Compared to some others, however, Eastgate managed to find a way through his gambling problems – despite admitting to pokerlistings that he was “an addict" and "a degenerate gambler."

Combined with a clever method of penalising himself, Eastgate managed to put a halt to the self-destructive behaviour before it got to out of hand, explaining:

If I bet more than $2,000 on a game, I have to pay $20,000 to four of my friends. Because of this I take better care of my money and lately I haven't bet as much as I used to."


Set for life

Just this month Eastgate explained to Pokerlistings that his sports-betting degeneracy didn’t wipe out his bankroll – far from it in fact!

I didn’t by any means lose all my money. I’m economically independent and I changed my lifestyle to a pretty normal one. My spending levels are the same as of any regular guy, so I have money for the next 70 or 80 years . I don’t live a jet set lifestyle
it’s something that I don’t find very appealing.”;

His lifestyle didn’t require him to keep his WSOP bracelet either, an eBay auction which raised $147,500 saw the proceeds going to UNICEF and prompted one poster to comment:

Sold for $147.5K going to UNICEF. Peter Eastgate is one classy individual. My hats off to him.”

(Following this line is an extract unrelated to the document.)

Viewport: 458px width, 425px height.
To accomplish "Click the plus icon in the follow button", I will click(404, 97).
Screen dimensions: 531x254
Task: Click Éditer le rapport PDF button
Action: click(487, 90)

The still-young man from Denmark has at least avoided all the tax problems and (sportsbetting aside) most of the controversy which surrounded his two predecessors, but, what's next for the 30-year old?


The future is unknown

Peter Eastgate may not see poker in his future – he admits to playing $1/2 cash games and very occasional tournaments just for fun – but he also doesn’t see what else he can spend his time and money on.

Since 2014 I’ve just been drifting around, pretty much like in the three-and-a-half years leading up to when I started going back to school,” he told Pokerlistings, though he quickly added, ”I’m not bored. After spending so much time by myself I’m not bored anymore. But if you look at it from the outside, it would sure look boring. I know I don’t want to carry on like this for the rest of my life. I need to set some goals, find a passion one way or the other.”


For every poker pro who hits the WSOP big-time and gone on to carve out a fantastic career in the poker world, it would seem that there is another who either can’t – or won’t – accept the responsibilities and limelight which come hand-in-hand with the elusive Main Event bracelet.

Gold, Yang, and Eastgate may have been an unusual hat-trick, but it’s unlikely that they will be the last in the long-line of candidates for How the Mighty have Fallen!